(Source extract)

Scientists have been frantically trying to develop a cure for HIV/AIDs since the 1980s. Researchers in Spain may have finally found a solution to the epidemic, using stem cells to repair a patient’s immune system.

The concept for this new treatment is based on an accidental scientific discovery that occurred in 2007, when a man named Timothy Brown was accidentally cured of HIV after receiving a stem cell transplant. Brown was being treated for leukaemia and received a stem cell transplant from a donor who had cells which were naturally resistant to the HIV virus. The transplant helped Brown’s body to fight off his HIV infection.

Now, Spanish researchers have managed to emulate that process by treating a patient with stem cells from a HIV-resistant donor. The patient received stem cells from the umbilical cord blood of a donor who had a genetic mutation that made him naturally resistant to HIV.

For the treatment to work, the patient first received a very high dose of chemotherapy. The patient’s ability to produce healthy red blood cells was then restored using stem cells. Because the stem cell transplant had the CCR Delta 35 mutation, the HIV virus could not successfully attach itself to the new blood cells being produced. Three months after receiving the transplant, the patient was declared free of HIV.

There is another trial already underway in the United States, which uses gene editing to produce white blood cells that are genetically resistant to HIV. Scientists now believe that using stem cells will lead to a cure for HIV/AIDS in the near future.

(End Source extract)
(Provided material)

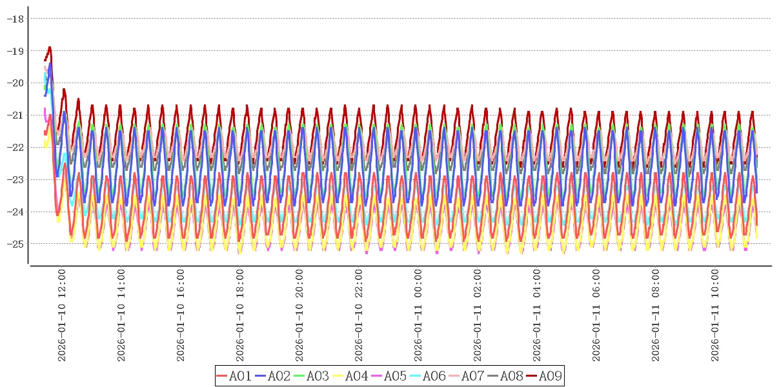Click the A07 legend label
Image resolution: width=779 pixels, height=387 pixels.
(472, 376)
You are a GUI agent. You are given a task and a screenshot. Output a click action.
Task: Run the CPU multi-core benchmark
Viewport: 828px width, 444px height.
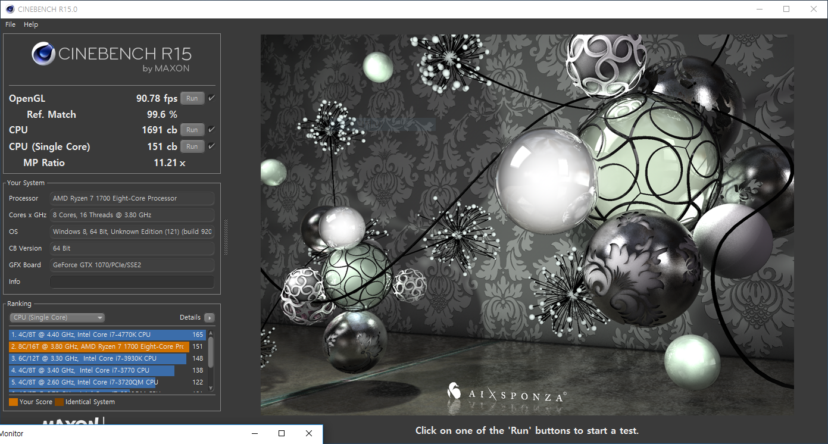[x=192, y=130]
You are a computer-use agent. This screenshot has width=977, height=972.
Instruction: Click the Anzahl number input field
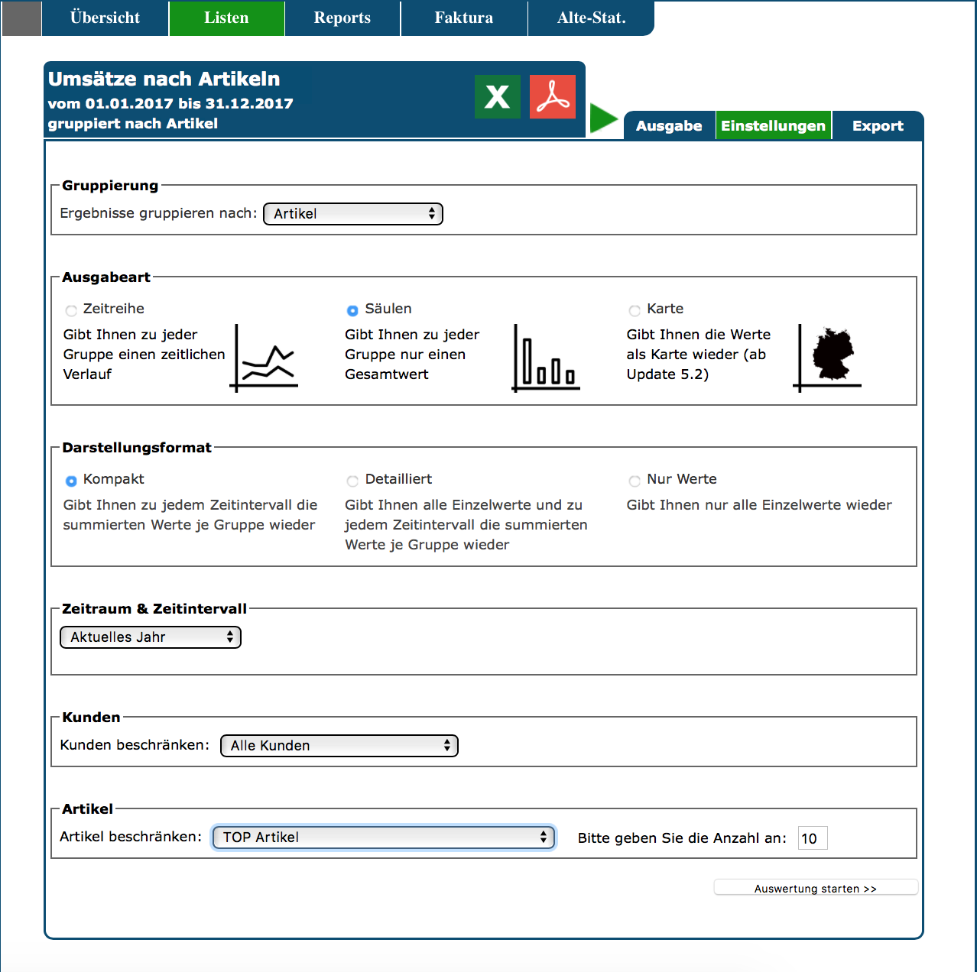(x=812, y=838)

(End Provided material)

Set of tasks -
a) Answer these questions from the HIV treatment text, one line each:
(i) In what year was Timothy Brown cured of HIV?
(ii) What illness was Brown being treated for when he received his transplant?
(iii) How long after the transplant was the Spanish patient declared free of HIV?
b) Decide whether each statement agrees with the HIV treatment text. Answer yes or no, and quote the words from the text that settle it.
(i) The Spanish patient's stem cells came from umbilical cord blood.
(ii) The trial in the United States relies on stem cells from cord blood.
(iii) Brown's cure was the intended outcome of an HIV study.
c) According to the HIV treatment text, why did Brown's stem cell transplant help his body fight off HIV? Answer in one to three sentences.

Results -
a)
(i) 2007
(ii) Leukaemia
(iii) Three months

b)
(i) Yes: "The patient received stem cells from the umbilical cord blood of a donor who had a genetic mutation that made him naturally resistant to HIV."
(ii) No: "which uses gene editing to produce white blood cells that are genetically resistant to HIV."
(iii) No: "a man named Timothy Brown was accidentally cured of HIV after receiving a stem cell transplant."

c) Brown's donor had cells that were naturally resistant to the HIV virus. The transplant from that donor helped Brown's body fight off his HIV infection.